Miss Mildenstein said: "I was thinking, 'oh my god they are going to drag me out of the car' so I just drove off up the road.

"Lisa Godfrey is then coming towards me, shaking her head looking really menacing. She has come up to the car shouting. So I call the police.

"She's climbed up the car, bashing the car with her fists on the bonnet. At that point she came up to the grille.

"She's just shouting obscenities. I have never seen anything like it. All I can think is 'Christ, they are going to rip me out next'. She was looking at me through the window and she looked mental to be honest.

"She came up off the bonnet and she was leaning against it as if to say 'I'm not moving.' At this point Dawn Bodimeade is coming down the road.

"I took my foot off the brake really slowly and it nudges her. Just to say 'back off', then she has moved."

But Mrs Godfrey told the court she had approached the car because she believed her former brother-in-law had gotten out of the car and pushed Ms Bodimeade to the floor.

After driving back up the road and turning because of a dead end, Miss Mildenstein again saw the two sisters standing on the corner of a pavement with their back to some gas roadworks.

Miss Mildenstein said: "As I go back up the road I see Lisa coming toward me with a great big plastic sign. It was like a big flat plastic heavy sign.

"She was holding it and going 'yeah, yeah' and shaking her head. She looked mental. I tried to reverse but there's now three cars behind me because everyone's coming home from work.

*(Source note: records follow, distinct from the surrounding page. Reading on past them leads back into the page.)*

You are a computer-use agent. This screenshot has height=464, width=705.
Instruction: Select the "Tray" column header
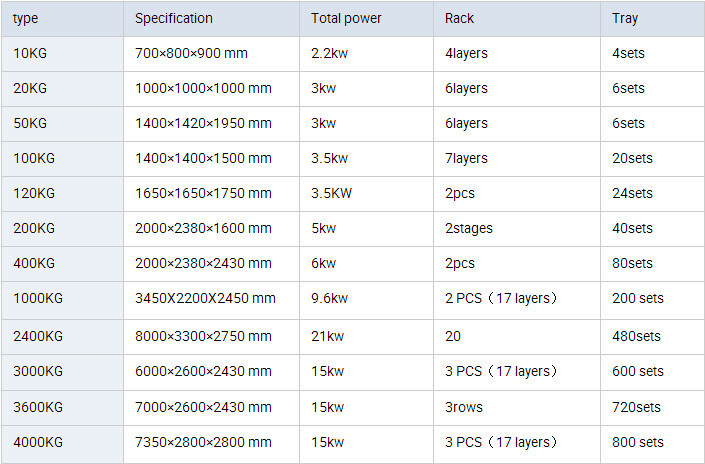tap(624, 18)
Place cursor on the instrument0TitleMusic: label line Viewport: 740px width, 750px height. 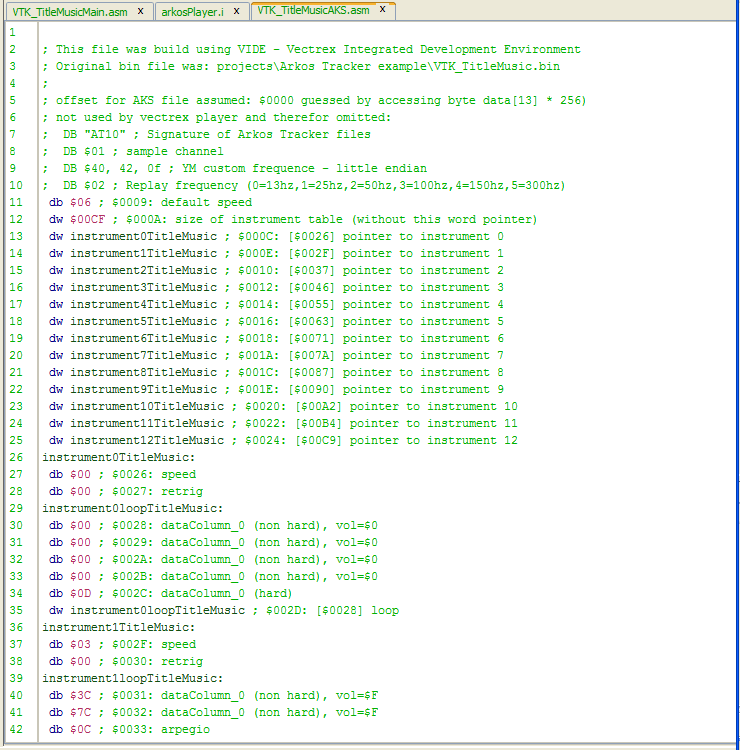click(118, 457)
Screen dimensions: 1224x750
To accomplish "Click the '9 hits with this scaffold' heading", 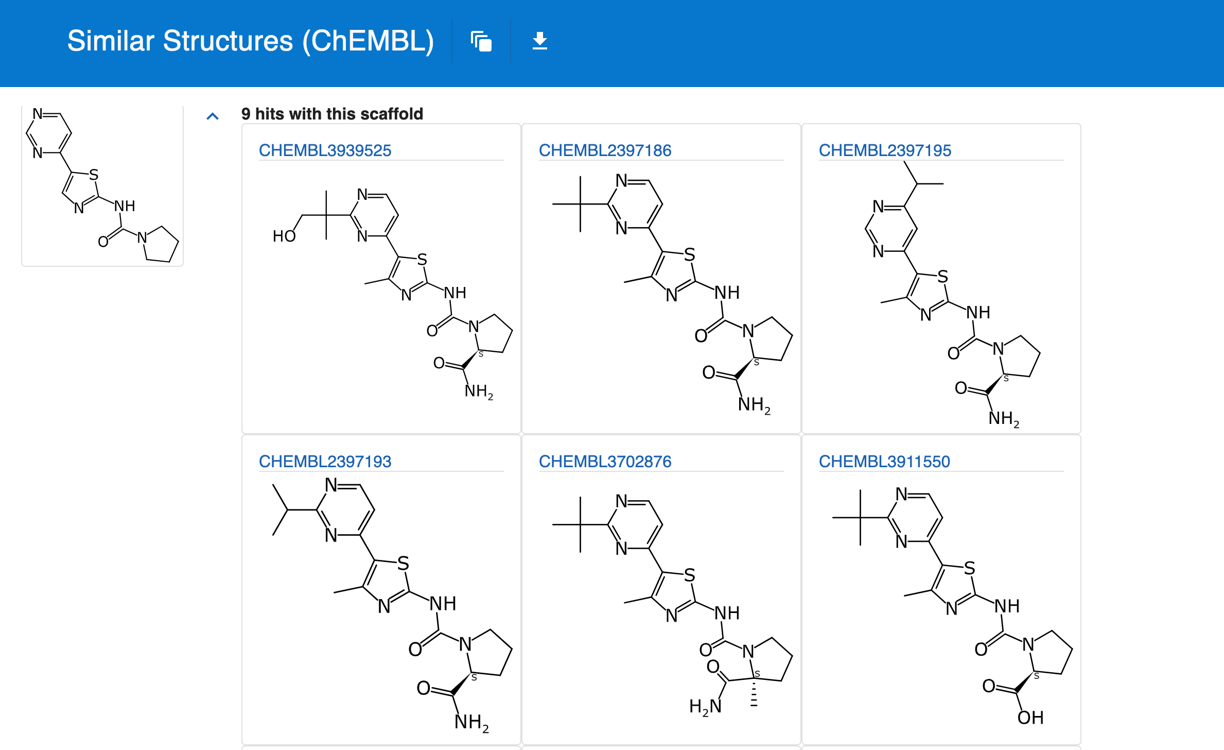I will 331,114.
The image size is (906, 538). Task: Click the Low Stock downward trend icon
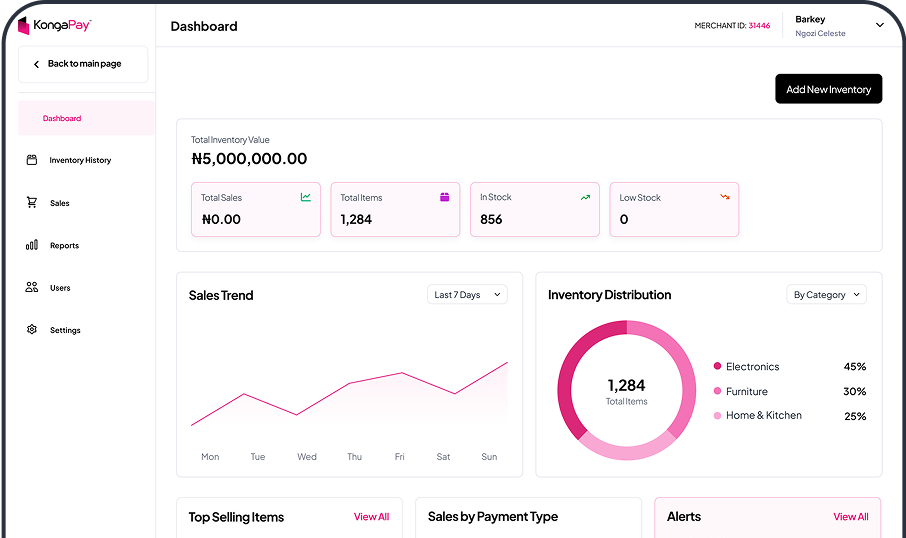click(725, 197)
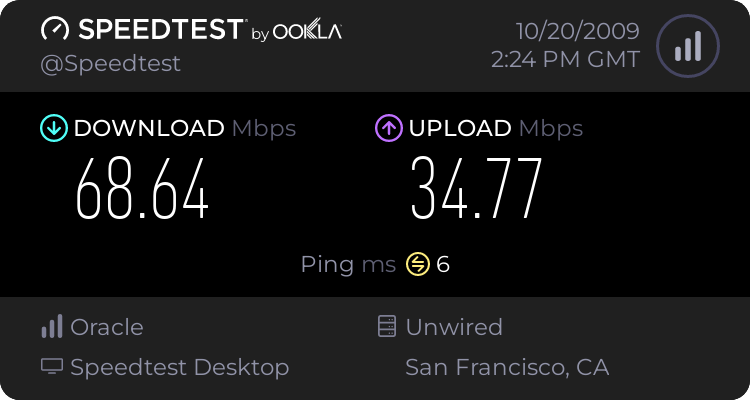Click the circular signal bars icon
The height and width of the screenshot is (400, 750).
[688, 46]
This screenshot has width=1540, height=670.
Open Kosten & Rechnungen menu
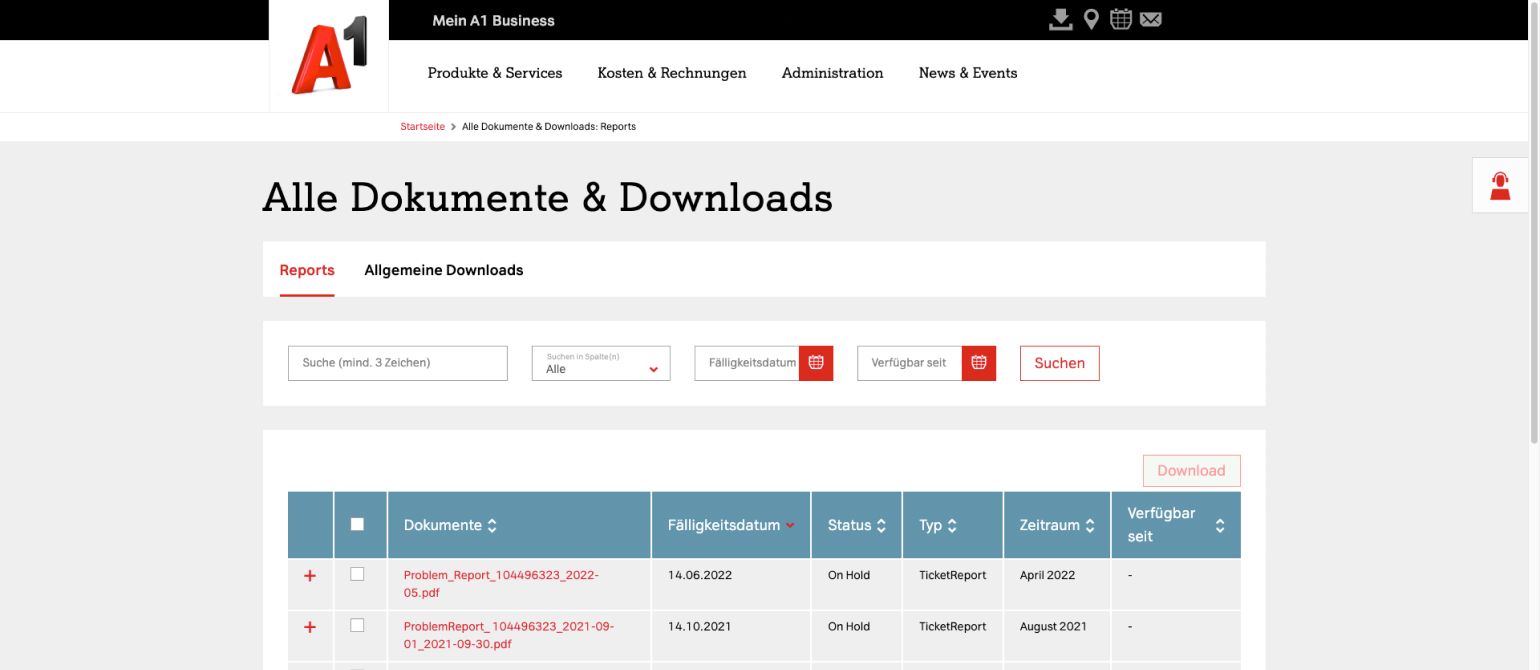click(671, 73)
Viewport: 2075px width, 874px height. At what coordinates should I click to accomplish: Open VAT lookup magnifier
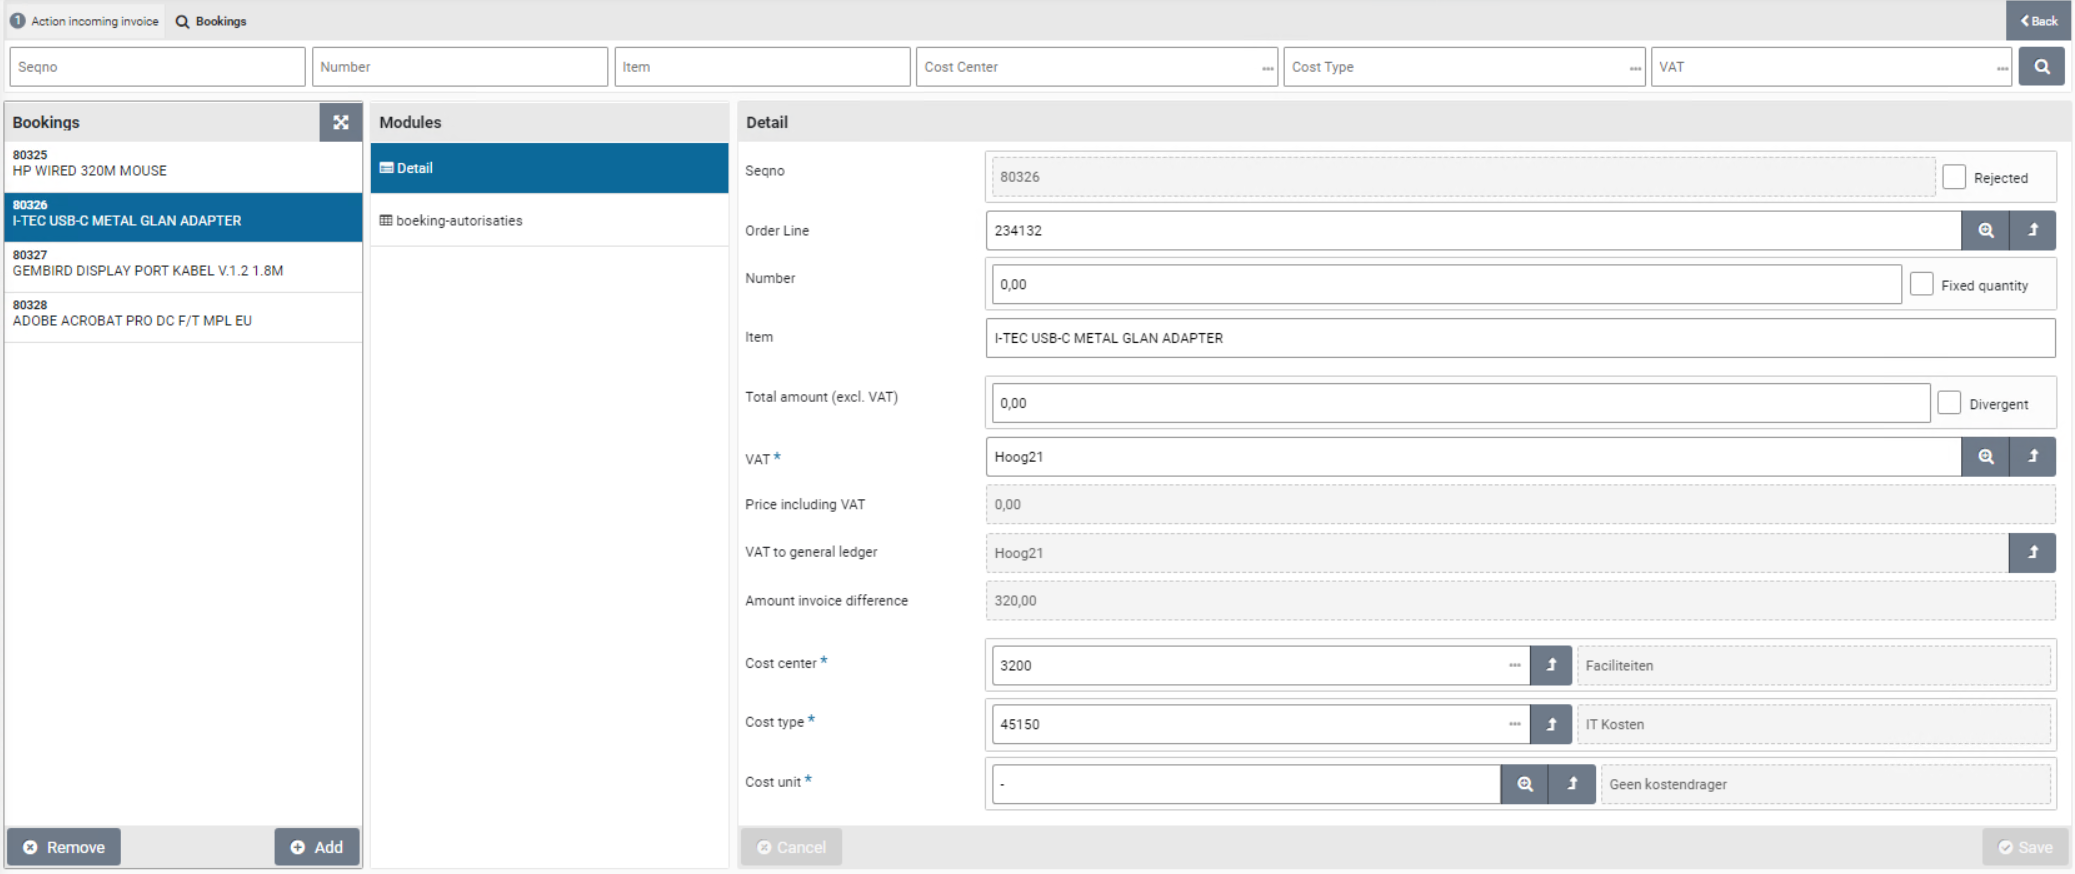pos(1985,457)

"So I can't go back. I managed to go around her. She's carrying the sign and as I have got up level to go around she has just thrown it and it has hit the passenger side, the left side lower corner of the windscreen. I was in shock actually.

"I couldn't believe it was happening and in broad daylight as well as in a residential street.”

In her defence Godfrey said: "We were standing on the opposite side of the road, we thought we were safe there. Then we heard the car coming and it was coming faster, doing zig-zags.

"She used someone's dropped curb to go up the pavement so she had two wheels on the pavement and two on the road.

"When it got really close to me there was a sign to show pedestrians the path was closed.

"I picked the sign up, thinking if she sees me pick it up she will stop. I actually thought she was going to kill me.

"I did throw it at the car to stop her. As it impacted the car, it hit the bottom left hand passenger side of the windscreen, then it fell on the side of the windscreen then it fell on the floor and she stopped.

"I had nowhere to run to because of the road works and when she was a short distance from us. As far as I'm concerned that car was no different from her coming at me with a gun."

Asked if she told an emergency call handler that she was going to 'run those c**** over', Miss Mildenstein said "I probably did say that. I was really angry."

District Judge Kwame Inyundo said: "My decision is that this unhappy situation has arisen out of an unhappy family break up. In those circumstances emotions are heightened, feelings are amplified. People behave in ways people would not ordinarily.”

Godfrey was acquitted of one count of criminal damage.